*Exercise instructions*. An identical copy of the data below is needed.

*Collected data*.
[Start of section]

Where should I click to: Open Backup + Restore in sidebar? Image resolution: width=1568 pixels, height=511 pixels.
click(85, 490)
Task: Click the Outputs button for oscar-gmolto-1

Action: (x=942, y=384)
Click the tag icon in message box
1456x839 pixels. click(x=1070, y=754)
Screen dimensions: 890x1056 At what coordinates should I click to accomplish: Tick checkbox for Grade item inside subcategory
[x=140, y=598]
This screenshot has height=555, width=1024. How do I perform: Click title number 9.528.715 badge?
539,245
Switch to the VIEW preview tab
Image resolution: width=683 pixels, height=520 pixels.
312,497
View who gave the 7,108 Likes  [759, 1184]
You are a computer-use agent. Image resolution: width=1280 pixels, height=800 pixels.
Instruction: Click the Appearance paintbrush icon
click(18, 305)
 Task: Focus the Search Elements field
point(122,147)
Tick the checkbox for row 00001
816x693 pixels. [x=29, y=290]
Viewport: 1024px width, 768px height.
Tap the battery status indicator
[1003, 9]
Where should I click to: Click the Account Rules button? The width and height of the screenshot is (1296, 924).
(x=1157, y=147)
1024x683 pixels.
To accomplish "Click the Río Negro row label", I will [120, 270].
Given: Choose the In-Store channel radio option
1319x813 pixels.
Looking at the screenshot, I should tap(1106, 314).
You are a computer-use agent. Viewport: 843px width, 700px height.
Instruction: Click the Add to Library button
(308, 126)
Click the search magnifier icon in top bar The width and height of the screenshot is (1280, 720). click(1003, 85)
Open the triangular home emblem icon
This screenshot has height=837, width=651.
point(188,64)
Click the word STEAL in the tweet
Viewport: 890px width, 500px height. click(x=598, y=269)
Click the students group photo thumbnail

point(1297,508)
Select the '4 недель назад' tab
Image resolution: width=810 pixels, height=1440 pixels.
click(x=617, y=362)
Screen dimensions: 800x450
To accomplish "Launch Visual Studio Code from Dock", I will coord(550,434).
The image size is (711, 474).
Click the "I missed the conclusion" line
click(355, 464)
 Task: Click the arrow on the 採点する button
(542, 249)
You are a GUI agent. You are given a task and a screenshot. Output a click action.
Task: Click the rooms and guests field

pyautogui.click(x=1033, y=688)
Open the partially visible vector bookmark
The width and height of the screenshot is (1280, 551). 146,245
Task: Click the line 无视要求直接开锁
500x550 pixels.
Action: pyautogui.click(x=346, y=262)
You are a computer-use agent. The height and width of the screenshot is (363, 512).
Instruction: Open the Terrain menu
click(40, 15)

[End of section]

*Your solution*.
Where should I click to: Open Backup + Restore in sidebar? Image resolution: width=1568 pixels, height=511 pixels.
click(85, 490)
Task: Click the Outputs button for oscar-gmolto-1

Action: (x=942, y=384)
Click the tag icon in message box
1456x839 pixels. click(x=1070, y=754)
Screen dimensions: 890x1056 At what coordinates should I click to accomplish: Tick checkbox for Grade item inside subcategory
[x=140, y=598]
This screenshot has height=555, width=1024. How do I perform: Click title number 9.528.715 badge?
539,245
Switch to the VIEW preview tab
Image resolution: width=683 pixels, height=520 pixels.
312,497
View who gave the 7,108 Likes  [759, 1184]
You are a computer-use agent. Image resolution: width=1280 pixels, height=800 pixels.
Instruction: Click the Appearance paintbrush icon
click(18, 305)
 Task: Focus the Search Elements field
point(122,147)
Tick the checkbox for row 00001
816x693 pixels. [x=29, y=290]
Viewport: 1024px width, 768px height.
Tap the battery status indicator
[1003, 9]
Where should I click to: Click the Account Rules button? The width and height of the screenshot is (1296, 924).
(x=1157, y=147)
1024x683 pixels.
To accomplish "Click the Río Negro row label", I will [120, 270].
Given: Choose the In-Store channel radio option
1319x813 pixels.
Looking at the screenshot, I should tap(1106, 314).
You are a computer-use agent. Viewport: 843px width, 700px height.
Instruction: Click the Add to Library button
(308, 126)
Click the search magnifier icon in top bar The width and height of the screenshot is (1280, 720). click(1003, 85)
Open the triangular home emblem icon
This screenshot has height=837, width=651.
point(188,64)
Click the word STEAL in the tweet
Viewport: 890px width, 500px height. click(x=598, y=269)
Click the students group photo thumbnail

point(1297,508)
Select the '4 недель назад' tab
Image resolution: width=810 pixels, height=1440 pixels.
click(x=617, y=362)
Screen dimensions: 800x450
To accomplish "Launch Visual Studio Code from Dock", I will coord(550,434).
The image size is (711, 474).
Click the "I missed the conclusion" line
click(355, 464)
 Task: Click the arrow on the 採点する button
(542, 249)
You are a GUI agent. You are given a task and a screenshot. Output a click action.
Task: Click the rooms and guests field

pyautogui.click(x=1033, y=688)
Open the partially visible vector bookmark
The width and height of the screenshot is (1280, 551). 146,245
Task: Click the line 无视要求直接开锁
500x550 pixels.
Action: pyautogui.click(x=346, y=262)
You are a computer-use agent. The height and width of the screenshot is (363, 512).
Instruction: Open the Terrain menu
click(40, 15)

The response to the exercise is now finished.